━━━━━ Data shown

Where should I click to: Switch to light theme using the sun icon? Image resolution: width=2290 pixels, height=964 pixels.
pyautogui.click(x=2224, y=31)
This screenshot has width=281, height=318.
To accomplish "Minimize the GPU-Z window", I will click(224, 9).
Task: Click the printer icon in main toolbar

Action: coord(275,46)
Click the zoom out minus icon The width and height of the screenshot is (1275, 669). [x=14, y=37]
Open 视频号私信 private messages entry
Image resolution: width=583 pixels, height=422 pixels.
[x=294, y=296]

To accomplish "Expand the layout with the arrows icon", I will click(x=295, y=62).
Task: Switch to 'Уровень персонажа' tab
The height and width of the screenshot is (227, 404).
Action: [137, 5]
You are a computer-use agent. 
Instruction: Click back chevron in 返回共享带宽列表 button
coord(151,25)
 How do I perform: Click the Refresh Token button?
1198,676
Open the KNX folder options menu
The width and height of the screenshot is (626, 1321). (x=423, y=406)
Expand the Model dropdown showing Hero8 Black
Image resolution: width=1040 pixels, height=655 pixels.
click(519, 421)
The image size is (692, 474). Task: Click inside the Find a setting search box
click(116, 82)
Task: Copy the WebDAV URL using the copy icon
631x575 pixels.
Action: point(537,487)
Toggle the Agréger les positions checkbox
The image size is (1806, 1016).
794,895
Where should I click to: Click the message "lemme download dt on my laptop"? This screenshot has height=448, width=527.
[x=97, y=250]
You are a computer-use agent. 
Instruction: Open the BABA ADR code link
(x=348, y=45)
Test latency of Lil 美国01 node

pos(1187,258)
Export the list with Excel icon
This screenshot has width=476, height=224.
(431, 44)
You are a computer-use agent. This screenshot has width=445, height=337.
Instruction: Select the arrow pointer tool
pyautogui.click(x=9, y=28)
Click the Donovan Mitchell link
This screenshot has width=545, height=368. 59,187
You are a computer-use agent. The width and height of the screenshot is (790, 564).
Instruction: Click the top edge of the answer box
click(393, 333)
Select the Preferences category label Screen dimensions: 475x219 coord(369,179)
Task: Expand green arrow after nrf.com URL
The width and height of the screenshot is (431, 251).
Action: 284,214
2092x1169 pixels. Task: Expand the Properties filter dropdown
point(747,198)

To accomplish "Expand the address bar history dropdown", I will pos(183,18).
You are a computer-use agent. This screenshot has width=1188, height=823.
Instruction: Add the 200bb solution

━━━━━━━━━━

### The exercise
Show each line of the data above that contains the word "link".

### Problem solution
Instruction: Open the BABA ADR code link
Click the Donovan Mitchell link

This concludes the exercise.